On Friday, escalating his trade war with China, president Donald Trump tweeted:

Our great American companies are hereby ordered to immediately start looking for an alternative to China.

A Wall Street Journal editorial commented:

Order? Somebody should tell Chairman Trump this isn’t the People’s Republic of America.

Guess what? Trump is probably correct. There must be some “law” that grants such power to the president. (I put “law” in quotes because this indefinite extension of state power does not correspond to the classical-liberal conception of law.) Indeed, the he tweeted:

For all of the Fake News Reporters that don’t have a clue as to what the law is relative to Presidential powers, China, etc., try looking at the Emergency Economic Powers Act of 1977. Case closed!

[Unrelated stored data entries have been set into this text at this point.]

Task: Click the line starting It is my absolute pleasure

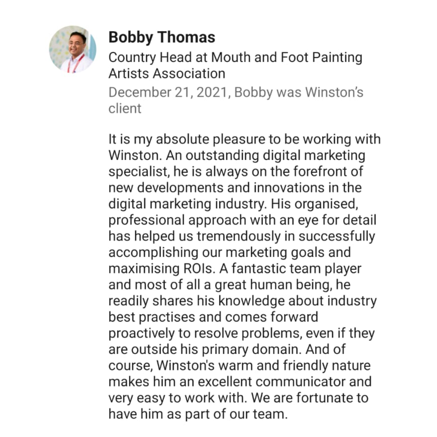Action: pyautogui.click(x=244, y=139)
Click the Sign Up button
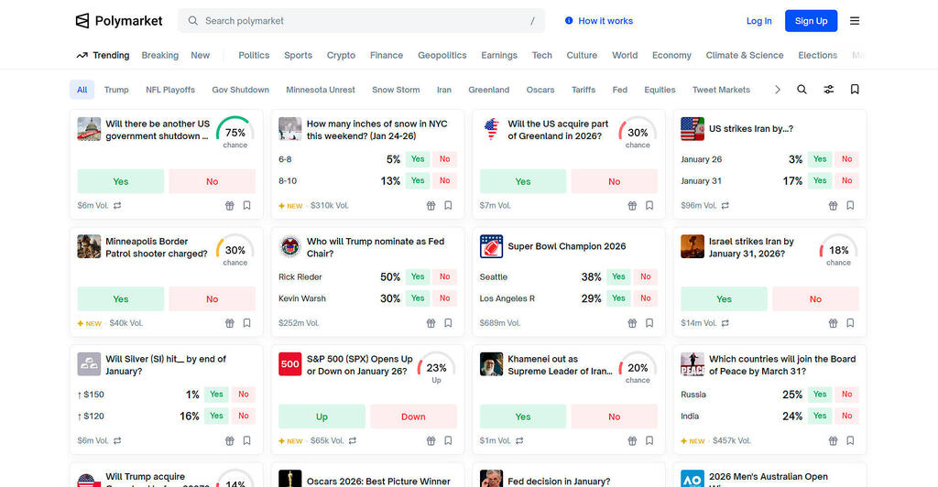This screenshot has height=487, width=938. point(811,21)
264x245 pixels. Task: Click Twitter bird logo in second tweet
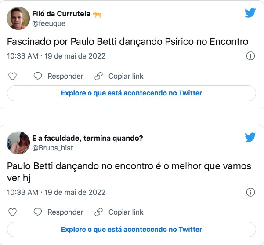250,137
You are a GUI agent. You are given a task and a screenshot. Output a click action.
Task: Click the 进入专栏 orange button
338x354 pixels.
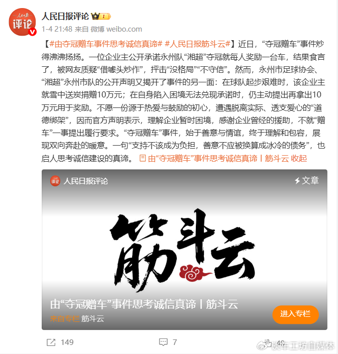(x=295, y=314)
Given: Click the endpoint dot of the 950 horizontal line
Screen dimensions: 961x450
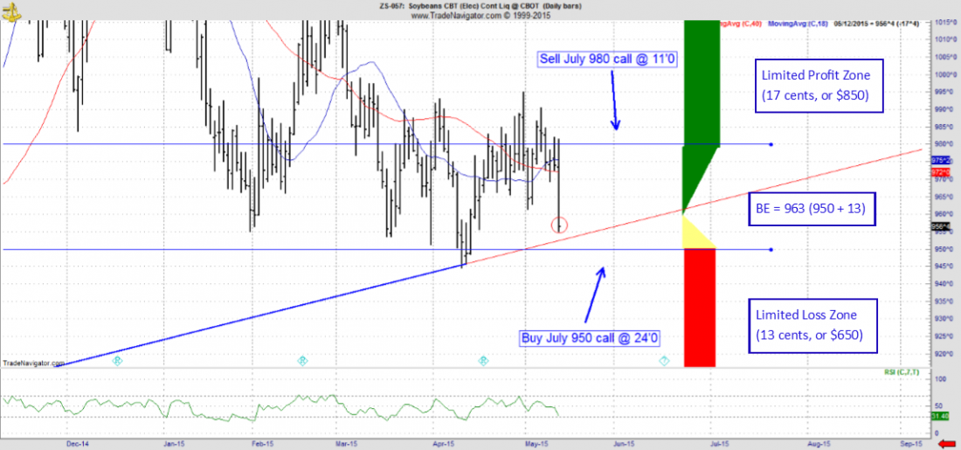Looking at the screenshot, I should (771, 250).
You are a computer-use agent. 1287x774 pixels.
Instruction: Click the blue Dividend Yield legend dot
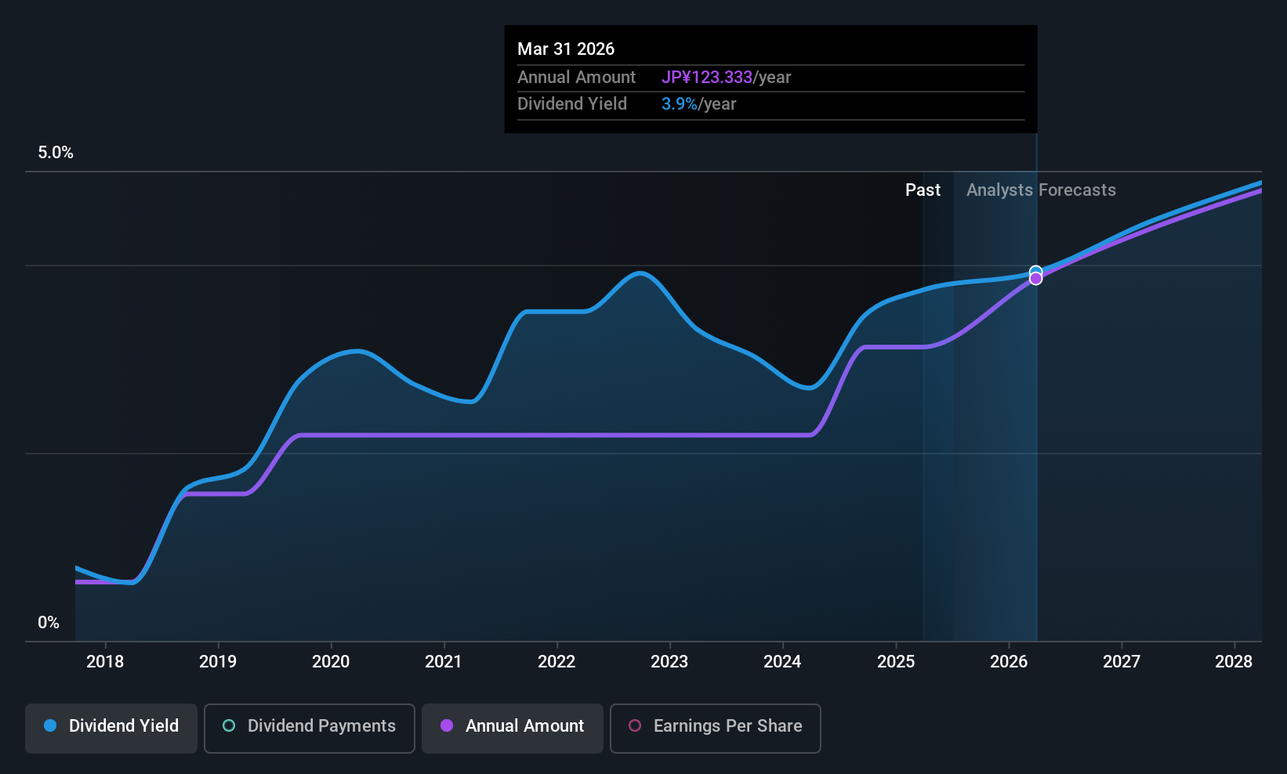pos(50,725)
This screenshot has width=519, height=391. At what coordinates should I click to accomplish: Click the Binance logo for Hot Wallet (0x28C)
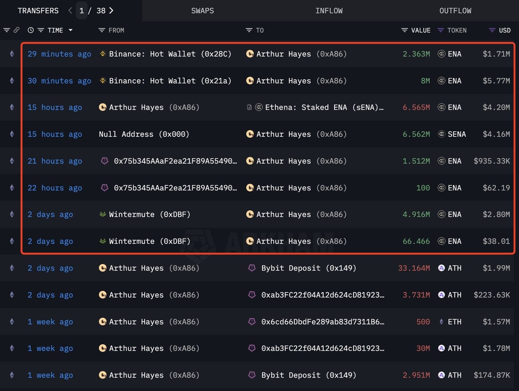click(103, 54)
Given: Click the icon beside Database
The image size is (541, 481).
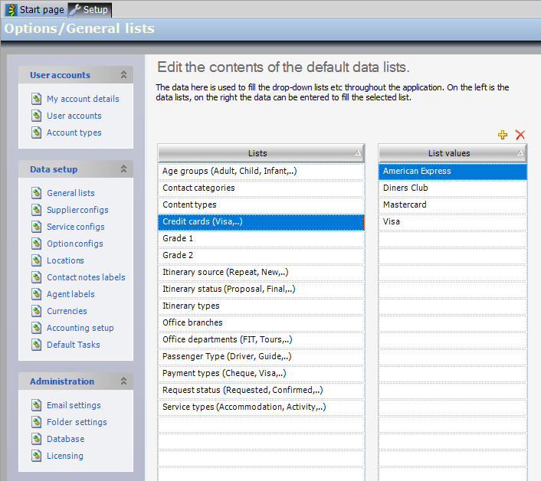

Trump explicitly claimed this power as a “right.” (His less blinded followers will claim that he did not really mean what he said. Another related hypothesis: he doesn’t know what he is talking about.) The Wall Street Journal reports:

Asked Sunday if he planned to declare a national emergency on China, Mr. Trump told reporters: “I have the right to.”

Depressingly but not surprisingly, the left also uses the government-right concept whenever convenient. For decades, it claimed that the right defined by the Second Amendment (“A well-regulated Militia, being necessary to the security of a free State, the right of the people to keep and bear Arms, shall not be infringed”) defined a government right. This idea was fortunately (but perhaps not definitively) put to rest by the Supreme Court’s Heller decision: like all articles of the Bill of Rights, the Second Amendment declares an individual right, as much scholarship has shown.

More generally, I would argue that Trump, with his expansive conception of government rights and his blank knowledge of such things, is giving a Judas kiss to the rare libertarian ideas he has occasionally adumbrated. Incidentally, the Second Amendment is one of them.